A lot of clothing, shoes, and jewelry are made from materials that come from parts of the world where workers are paid very little or even held in slavery, sometimes even children are forced to work. Do you think that people who buy these items have a responsibility to think about who made them and whether those workers are treated fairly?
To celebrate the right to clothing, each camper tie-dyed their own Peacebuilders t-shirt. Lots of creativity and color went into this project, and we’ll be eager to see the final results on Friday! We also wanted to help extend the right to clothing to others. So each camper also dyed a shirt to be included in bags of clothing that Koinonia Farm provides to people who are being deported from nearby Stewart Detention Center. Meaningful conversations about immigration policy and the needs of asylum seekers sprung up as campers considered who would be wearing the shirts they were creating.
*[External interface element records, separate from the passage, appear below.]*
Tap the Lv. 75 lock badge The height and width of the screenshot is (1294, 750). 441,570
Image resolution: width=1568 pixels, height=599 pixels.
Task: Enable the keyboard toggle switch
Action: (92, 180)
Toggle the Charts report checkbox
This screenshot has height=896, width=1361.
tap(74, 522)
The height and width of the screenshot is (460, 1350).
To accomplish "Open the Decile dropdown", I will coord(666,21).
A second service project of the day aimed to help people who have the clothing they need but might struggle to keep those clothes laundered. We imagined what the consequences might be of not being able to wash one’s clothes often enough — social exclusion, unemployment, or loss of dignity, for example. Campers assembled kits of laundry detergent, dryer sheets, and quarters which we’ll leave at a local laundromat later in the week. Each kit also included a note asking the recipient to pay the gift forward in some way. We thought about the chain of kindnesses that may result from these kits, and collectively made up a story about how one act of generosity spread kindness throughout a community.
To round out the day, campers added to their “I Am, We Are” mural, immersed themselves in rowdy games of Uno, competed in corn hole tosses and bocce ball, and generally had a wonderful time together. And besides all that, we enjoyed a fantastic lunch provided by Gyro City in Americus. So much goodness to consume today!